Dataset entries:
*** Block opens ***
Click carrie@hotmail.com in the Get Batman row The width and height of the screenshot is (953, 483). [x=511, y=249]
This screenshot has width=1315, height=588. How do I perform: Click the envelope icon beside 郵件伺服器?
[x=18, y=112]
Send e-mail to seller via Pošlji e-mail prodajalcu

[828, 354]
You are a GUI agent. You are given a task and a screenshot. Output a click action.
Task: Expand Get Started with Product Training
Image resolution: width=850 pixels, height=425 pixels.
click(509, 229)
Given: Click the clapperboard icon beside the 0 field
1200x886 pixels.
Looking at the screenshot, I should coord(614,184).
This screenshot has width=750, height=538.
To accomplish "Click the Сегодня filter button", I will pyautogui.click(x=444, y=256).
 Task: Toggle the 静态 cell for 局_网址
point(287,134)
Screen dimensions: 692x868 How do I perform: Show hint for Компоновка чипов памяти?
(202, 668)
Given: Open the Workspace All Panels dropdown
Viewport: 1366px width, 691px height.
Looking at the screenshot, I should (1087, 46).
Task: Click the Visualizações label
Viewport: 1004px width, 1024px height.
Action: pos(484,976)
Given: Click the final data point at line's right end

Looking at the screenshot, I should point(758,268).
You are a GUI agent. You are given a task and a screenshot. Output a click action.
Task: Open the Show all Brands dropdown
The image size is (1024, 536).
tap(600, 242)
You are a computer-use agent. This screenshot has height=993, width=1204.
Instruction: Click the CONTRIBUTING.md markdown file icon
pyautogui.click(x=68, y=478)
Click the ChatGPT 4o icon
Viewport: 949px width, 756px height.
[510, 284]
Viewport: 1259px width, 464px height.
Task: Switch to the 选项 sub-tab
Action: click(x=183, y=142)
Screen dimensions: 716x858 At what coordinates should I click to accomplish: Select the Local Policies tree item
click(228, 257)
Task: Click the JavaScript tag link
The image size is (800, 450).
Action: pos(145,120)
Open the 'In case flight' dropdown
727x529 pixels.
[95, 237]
*** Block closes ***
Whenever a line includes the word "dropdown", pull it out of the entries.

Given: Open the Workspace All Panels dropdown
Task: Open the Show all Brands dropdown
Open the 'In case flight' dropdown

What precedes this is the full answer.